__What this task involves__. Restrict the output to the lines below starting at the one that contains "Where should I click to: Click the settings" and ending at the one that contains "Task: Click the 삭제 delete post button", and restate them word for word, both ends included.

Stored records
== Segment start ==

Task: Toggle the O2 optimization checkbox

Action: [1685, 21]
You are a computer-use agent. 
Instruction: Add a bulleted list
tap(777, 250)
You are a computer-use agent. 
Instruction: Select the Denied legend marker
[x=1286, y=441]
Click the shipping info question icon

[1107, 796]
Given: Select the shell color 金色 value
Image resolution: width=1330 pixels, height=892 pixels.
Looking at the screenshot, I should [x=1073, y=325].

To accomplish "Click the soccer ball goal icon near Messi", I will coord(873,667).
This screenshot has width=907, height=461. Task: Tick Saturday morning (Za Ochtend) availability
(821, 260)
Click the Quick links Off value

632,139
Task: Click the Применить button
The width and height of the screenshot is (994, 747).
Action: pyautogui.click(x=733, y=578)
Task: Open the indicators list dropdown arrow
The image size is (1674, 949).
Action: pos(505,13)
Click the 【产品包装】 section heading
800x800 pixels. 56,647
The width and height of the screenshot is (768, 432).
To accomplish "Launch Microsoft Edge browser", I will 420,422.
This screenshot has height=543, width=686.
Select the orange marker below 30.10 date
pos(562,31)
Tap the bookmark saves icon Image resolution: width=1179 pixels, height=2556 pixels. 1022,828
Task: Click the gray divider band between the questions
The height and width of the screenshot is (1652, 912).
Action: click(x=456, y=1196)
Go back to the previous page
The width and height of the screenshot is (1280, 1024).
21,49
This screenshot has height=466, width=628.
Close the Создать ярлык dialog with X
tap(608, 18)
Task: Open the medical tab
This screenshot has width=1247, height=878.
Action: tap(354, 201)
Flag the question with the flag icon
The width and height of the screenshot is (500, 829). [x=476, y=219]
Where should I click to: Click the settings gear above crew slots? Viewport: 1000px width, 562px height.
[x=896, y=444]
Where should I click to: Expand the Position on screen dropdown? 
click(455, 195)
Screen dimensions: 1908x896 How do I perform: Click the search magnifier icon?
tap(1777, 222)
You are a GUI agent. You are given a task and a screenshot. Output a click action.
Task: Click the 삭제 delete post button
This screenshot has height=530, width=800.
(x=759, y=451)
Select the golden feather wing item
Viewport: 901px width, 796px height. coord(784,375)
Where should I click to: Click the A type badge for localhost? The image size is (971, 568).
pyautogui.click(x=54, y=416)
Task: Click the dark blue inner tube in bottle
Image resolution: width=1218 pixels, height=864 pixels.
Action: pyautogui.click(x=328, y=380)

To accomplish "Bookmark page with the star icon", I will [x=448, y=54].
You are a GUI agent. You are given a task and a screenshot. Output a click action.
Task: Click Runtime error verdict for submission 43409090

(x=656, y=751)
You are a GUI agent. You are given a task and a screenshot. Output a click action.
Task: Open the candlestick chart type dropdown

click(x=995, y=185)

== Segment end ==

__Problem solution__.
Where should I click to: Click the settings gear above crew slots? Viewport: 1000px width, 562px height.
[x=896, y=444]
Where should I click to: Expand the Position on screen dropdown? 
click(455, 195)
Screen dimensions: 1908x896 How do I perform: Click the search magnifier icon?
tap(1777, 222)
You are a GUI agent. You are given a task and a screenshot. Output a click action.
Task: Click the 삭제 delete post button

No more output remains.